Mechanical
In the past heart valve dysfunction was assumed as a degenerative and passive deposition of calcium crystals. However, it has been established that biological prosthetic valve dysfunction is a very dynamic and progressive process, including noncalcific deterioration with important mechanical and environmental contributions.
As part of the fabrication model of bioprosthesis, the structure is fixed in a static geometry. The collagenous network is locked into a single configuration of one phase of the cardiac cycle, inhibiting the normal extracellular matrix readjustments of the valve during the cardiac cycle (39, 40). The collagen crimps and corrugations are preloaded in a defined configuration similar to that of a closed valve (55). Thereby, functional and normal cardiac cycle stresses have to be absorbed by the noncompliant and fixed collagen fibers (55). Having a fixed configuration will produce damage in pericardial valves during closure (in porcine valves mostly during opening but also during closing), inducing repetitive accumulation of mechanical stress with increased tissue fatigue (39, 40). Leaflets should display anisotropic proprieties, especially regarding strain in the circumferential and radial directions. It has been established that non-physiological strain leads to pathologic processes by deregulation of inflammation and remodeling, leading to calcification (18).

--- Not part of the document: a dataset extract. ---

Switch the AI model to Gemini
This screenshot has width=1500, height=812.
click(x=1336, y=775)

The pressure used during fixation is also important for the mechanical changes induced in the tissues, as it determines the stress-strain relation of the tissue strips (58). Low pressures have better mechanical proprieties and most of the bioprosthesis used nowadays, such as Edwards Lifesciences® Magna Perimount and LivaNova® Perceval Plus, are manufactured with low pressure fixation (59). However, studies have shown that as low as 2-4 mmHg are sufficient to induce significant changes in collagen compliance (55), so zero-pressure methods have been studied. Although in theory zero-pressure would offer a new approach to reduce biological prosthetic dysfunction, the technique has not achieved clinically significant results (60).

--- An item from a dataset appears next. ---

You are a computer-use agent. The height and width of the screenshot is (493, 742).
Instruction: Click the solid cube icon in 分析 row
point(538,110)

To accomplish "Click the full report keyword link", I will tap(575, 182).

Although Glut-related dysfunction is more associated with calcification, it also induces mechanical alterations to the valve tissue. It has been shown that glut alters the stress-strain curves of strips of bovine and porcine valve tissues (58). During the fixation process there is also a considerable loss and incomplete stabilization of the GAGs (61), which are responsible for the viscoelasticity and accommodation of the cuspal layers. GAGs have an essential role in absorbing compressive loads, modulating shear stress and avoiding tissue buckling, and they may be important in mechanical abnormalities that lead to valve dysfunction.
The chemical and mechanical changes are possible synergetic, since changes in tissue configuration can induce stress and fatigue (especially in flexion lines of the cusps) that can expose and disrupt collagen, initiating the calcification process. On the other hand, calcifications can also induce structural changes and stiffness that will eventually lead to more mechanical changes and damage.